Le fanfaron

La vie devant soi.

On se demande, d’abord, où Dino Risi veut nous conduire : l’opposition entre deux personnages aux personnalités et aux tempéraments parfaitement dissemblables est un procédé très traditionnel, très classique et d’une certaine façon très facile. Et même le voyage automobile sans destination précise, ce road movie de 1962 dont le réalisateur, dans l’entretien du DVD, dit, sans doute à juste titre, qu’il en a inspiré l’idée à Dennis Hopper pour Easy rider (1969) est, finalement, une variation moderne des récits picaresques depuis longtemps dispensés par la littérature. C’est bien cela, primitivement : une distorsion entre les caractères de deux compagnons de rencontre, l’un hâbleur, goujat, effronté, insupportable, l’autre réservé, timide, coincé, rangé, lancés dans un parcours commun où chacun réagira selon sa pente jusqu’à ce que quelque chose se passe…

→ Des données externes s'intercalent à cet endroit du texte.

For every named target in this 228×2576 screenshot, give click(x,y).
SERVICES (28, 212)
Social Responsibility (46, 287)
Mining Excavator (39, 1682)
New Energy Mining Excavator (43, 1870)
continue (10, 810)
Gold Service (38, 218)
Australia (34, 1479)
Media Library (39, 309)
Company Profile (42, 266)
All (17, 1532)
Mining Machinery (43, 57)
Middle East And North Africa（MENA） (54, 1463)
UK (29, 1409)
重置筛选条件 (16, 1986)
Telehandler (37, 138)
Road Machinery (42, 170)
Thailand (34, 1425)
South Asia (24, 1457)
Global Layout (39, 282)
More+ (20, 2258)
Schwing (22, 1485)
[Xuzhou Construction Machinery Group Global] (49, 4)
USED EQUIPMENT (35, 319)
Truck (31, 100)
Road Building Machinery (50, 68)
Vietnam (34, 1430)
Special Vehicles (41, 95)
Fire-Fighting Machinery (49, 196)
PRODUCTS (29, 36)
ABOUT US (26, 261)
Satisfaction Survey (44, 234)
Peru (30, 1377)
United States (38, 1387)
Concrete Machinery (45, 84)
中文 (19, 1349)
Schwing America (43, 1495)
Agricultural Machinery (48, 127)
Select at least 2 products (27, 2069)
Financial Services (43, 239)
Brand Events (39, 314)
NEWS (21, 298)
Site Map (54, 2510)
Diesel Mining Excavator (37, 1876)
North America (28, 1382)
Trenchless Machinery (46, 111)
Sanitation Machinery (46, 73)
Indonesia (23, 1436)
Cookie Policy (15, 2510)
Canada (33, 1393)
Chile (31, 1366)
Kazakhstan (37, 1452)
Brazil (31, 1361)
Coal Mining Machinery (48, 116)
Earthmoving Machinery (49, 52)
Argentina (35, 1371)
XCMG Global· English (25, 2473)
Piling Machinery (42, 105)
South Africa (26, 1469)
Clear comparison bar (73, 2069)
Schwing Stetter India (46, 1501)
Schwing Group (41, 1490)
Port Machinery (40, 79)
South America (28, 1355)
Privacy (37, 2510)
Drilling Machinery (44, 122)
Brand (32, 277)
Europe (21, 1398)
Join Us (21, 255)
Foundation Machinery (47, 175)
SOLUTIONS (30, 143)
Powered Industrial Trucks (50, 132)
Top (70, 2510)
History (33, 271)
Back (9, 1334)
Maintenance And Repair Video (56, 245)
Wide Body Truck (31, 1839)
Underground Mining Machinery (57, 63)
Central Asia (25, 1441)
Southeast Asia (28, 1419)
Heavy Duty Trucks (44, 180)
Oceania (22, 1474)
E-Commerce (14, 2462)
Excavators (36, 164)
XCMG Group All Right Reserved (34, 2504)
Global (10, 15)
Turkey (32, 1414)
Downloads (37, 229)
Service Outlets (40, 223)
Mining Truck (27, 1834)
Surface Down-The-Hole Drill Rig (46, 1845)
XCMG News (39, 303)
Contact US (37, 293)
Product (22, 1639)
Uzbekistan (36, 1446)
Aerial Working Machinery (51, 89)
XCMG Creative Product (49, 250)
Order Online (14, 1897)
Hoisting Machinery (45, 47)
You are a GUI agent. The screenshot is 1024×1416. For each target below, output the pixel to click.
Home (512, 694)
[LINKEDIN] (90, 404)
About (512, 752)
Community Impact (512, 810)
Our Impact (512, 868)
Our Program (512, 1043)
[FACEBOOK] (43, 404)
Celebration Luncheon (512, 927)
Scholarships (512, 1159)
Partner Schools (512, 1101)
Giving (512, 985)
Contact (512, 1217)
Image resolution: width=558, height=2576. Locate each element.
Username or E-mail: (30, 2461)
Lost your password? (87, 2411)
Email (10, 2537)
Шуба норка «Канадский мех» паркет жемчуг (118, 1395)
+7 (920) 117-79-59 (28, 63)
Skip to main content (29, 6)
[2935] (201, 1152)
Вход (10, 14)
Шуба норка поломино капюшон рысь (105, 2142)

Et pourtant, dès les premières images, dès que la caméra fonce à travers les rues vides du quartier moderne cossu de Balduina à Rome, sous la musique jazzy frénétique de Riz Ortolani, embarquée dans la Lancia Aurelia décapotable (trois symboles clairs du miracle économique, qui tourbillonne à plein régime et qui commence à cliver l’Italie, à en révolutionner la marche), on se sent déjà fasciné. Dans la fournaise de l’été romain, rencontre improbable de Bruno Cortona (Vittorio Gassman) et de Roberto Mariani (Jean-Louis Trintignant).

D’emblée, les rôles sont posés et tout autant par la faconde épuisante de Cortona que par sa façon d’occuper le terrain (ah ! la manière dont il s’accoude à la fenêtre de la chambre du discret étudiant, emplissant à lui seul l’espace !).

 Observons, au fait, que c’est davantage du point de vue de Roberto que les choses sont vues, avec un mélange de pudeur outragée et de fascination stupéfaite : la voix off, qui donne en surimpression les pensées des acteurs, n’est utilisée qu’à son seul usage ; et il paraît être seul à mettre de la distance entre ce qui se passe et ce qu’il ressent. Mais cette voix off, cette conscience en éveil est de moins en moins utilisée, va jusqu’à disparaître au fur et à mesure que Roberto se laisse captiver par Bruno.

La route, la Via Aurelia (comme la voiture) : la vitesse, les agressions incessantes du klaxon, le pittoresque des kilomètres avalés, des rencontres incongrues qu’on y fait, des accidents qu’on y observe, des spectacles qu’on peut y découvrir : séminaristes en panne, beautés allemandes à draguer, ploucs qui s’exercent à twister dans des gazouillis d’accordéon. Le titre du film, Il sorpasso, c’est-à-dire, en français ‘’Le dépassement’’ (bien plus fidèle à l’esprit que le réducteur ‘’Fanfaron’’) commence à prendre toute sa dimension.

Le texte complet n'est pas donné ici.